Phillip Alexander

No. 48 – Duke Blue Devils
- Position: Defensive end

Personal information
- Born: June 1, 1983 St. Louis, Missouri, U.S.

Career information
- College: Duke (2001–2005)

= Phillip Alexander (American football) =

American football player (born 1983)

Phillip Alexander (born June 1, 1983) is an American college football defensive end who played for the Houston Texans. He played college football for the Duke Blue Devils.

==Early life==
Alexander moved from St. Louis, Missouri to The Bronx at the age of seven to live with his maternal grandparents after his mother, Cleodora, was diagnosed with multiple sclerosis. His father, Douglas, died of heart failure when he was eight. Alexander played soccer and basketball in his youth before he was given permission to play football in seventh grade. He later played football at Mount Saint Michael Academy, where he recorded 93 tackles and 12 sacks as a senior.

==College career==
Alexander was initially a linebacker at Duke.
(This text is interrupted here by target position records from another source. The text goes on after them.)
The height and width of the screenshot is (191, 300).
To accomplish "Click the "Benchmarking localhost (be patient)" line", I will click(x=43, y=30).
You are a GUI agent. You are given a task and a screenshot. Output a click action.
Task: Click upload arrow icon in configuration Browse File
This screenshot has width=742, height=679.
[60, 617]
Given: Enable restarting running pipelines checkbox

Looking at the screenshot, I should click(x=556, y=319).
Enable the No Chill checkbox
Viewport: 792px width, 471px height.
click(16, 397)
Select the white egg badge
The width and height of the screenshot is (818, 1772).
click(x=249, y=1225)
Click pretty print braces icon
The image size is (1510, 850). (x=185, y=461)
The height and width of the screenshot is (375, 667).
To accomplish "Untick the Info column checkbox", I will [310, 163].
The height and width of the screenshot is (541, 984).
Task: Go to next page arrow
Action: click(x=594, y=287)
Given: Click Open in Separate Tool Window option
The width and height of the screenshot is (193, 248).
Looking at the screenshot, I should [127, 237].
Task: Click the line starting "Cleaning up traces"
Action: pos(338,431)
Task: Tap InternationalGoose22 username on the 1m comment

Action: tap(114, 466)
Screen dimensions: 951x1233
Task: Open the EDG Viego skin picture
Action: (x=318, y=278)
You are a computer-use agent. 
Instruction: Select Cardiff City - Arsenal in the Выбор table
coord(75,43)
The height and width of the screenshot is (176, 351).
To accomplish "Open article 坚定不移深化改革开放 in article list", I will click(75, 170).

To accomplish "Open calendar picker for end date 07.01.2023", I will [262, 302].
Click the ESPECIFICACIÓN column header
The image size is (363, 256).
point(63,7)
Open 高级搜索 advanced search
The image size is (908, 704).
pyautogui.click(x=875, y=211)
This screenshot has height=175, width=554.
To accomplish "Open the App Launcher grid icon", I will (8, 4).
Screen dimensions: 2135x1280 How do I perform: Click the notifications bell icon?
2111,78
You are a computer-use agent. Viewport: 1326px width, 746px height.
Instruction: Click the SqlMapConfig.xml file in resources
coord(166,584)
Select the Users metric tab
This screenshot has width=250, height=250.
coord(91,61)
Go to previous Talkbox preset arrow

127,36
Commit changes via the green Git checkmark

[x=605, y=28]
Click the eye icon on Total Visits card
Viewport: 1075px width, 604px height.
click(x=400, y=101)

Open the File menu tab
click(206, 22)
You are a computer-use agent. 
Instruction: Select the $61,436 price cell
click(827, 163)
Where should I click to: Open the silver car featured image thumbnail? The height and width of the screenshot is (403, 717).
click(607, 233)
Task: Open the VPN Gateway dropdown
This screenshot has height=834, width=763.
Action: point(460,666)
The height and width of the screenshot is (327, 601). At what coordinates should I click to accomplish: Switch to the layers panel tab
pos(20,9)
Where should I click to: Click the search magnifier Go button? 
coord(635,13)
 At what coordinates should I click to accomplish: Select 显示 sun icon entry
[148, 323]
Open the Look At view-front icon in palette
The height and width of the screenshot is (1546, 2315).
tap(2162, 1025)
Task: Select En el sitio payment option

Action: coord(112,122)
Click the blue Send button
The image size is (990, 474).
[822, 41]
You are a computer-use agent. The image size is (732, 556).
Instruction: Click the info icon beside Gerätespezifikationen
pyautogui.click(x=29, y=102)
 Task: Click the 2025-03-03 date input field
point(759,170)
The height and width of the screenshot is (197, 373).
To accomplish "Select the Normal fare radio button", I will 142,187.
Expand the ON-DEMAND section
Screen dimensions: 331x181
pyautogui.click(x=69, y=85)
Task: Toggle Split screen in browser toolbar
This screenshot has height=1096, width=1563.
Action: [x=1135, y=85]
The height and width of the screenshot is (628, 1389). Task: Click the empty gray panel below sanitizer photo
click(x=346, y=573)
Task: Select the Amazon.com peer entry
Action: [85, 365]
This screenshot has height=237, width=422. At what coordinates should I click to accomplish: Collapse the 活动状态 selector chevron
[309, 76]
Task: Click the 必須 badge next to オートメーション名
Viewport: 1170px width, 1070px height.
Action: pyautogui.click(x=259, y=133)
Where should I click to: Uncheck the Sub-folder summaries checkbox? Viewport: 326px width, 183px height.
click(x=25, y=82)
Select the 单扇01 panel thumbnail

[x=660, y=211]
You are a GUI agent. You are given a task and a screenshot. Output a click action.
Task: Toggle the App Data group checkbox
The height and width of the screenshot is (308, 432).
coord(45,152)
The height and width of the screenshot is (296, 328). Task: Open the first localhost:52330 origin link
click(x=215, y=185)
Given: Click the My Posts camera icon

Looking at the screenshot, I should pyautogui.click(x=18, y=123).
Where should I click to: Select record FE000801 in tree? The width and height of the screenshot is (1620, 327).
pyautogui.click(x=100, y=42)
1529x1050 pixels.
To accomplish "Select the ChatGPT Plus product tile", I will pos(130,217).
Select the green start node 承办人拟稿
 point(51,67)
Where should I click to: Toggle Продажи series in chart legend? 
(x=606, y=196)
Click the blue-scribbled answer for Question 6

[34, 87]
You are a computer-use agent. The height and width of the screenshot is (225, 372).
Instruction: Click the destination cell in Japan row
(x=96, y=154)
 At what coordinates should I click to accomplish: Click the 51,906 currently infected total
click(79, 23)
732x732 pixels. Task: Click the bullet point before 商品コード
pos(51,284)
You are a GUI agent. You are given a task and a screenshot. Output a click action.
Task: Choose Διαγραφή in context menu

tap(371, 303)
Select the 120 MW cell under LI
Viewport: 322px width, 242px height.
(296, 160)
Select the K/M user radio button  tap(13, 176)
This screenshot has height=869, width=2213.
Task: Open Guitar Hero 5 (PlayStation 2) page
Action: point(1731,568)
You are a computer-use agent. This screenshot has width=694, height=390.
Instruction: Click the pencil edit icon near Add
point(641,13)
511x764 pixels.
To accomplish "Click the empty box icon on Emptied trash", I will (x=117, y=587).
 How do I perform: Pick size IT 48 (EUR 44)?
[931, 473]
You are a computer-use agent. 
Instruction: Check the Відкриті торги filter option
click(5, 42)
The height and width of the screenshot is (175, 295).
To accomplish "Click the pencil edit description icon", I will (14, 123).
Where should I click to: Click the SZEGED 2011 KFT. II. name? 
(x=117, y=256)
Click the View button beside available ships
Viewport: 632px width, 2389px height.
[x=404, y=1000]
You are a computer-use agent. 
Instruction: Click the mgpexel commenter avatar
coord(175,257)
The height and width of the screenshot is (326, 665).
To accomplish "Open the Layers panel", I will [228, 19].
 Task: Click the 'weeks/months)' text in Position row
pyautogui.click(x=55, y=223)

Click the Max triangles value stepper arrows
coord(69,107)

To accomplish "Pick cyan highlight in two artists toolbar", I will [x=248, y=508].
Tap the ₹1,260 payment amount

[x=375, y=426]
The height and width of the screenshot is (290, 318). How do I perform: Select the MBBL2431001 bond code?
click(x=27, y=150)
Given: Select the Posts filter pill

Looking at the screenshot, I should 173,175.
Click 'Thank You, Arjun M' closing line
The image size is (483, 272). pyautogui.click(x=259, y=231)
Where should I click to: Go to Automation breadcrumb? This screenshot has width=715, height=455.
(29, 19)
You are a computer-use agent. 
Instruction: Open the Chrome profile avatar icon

He was converted to a defensive lineman midway through his second season. As a junior in 2003, Alexander recorded 59 tackles, 18.5 tackles for loss, and 6.5 sacks in a breakout season. After being named team captain as a senior, he broke his left fibula against UConn in the second game of the season on September 11, 2004, undergoing surgery two days later. Alexander returned for a fifth season after taking a medical redshirt. He played in all 11 games, recording 41 tackles, 6.5 tackles for loss, and two sacks.

==Professional career==
Alexander was invited to a workout by the New York Giants. He was signed on May 4, 2006, by the Houston Texans as an undrafted free agent. He was released on August 14, 2006.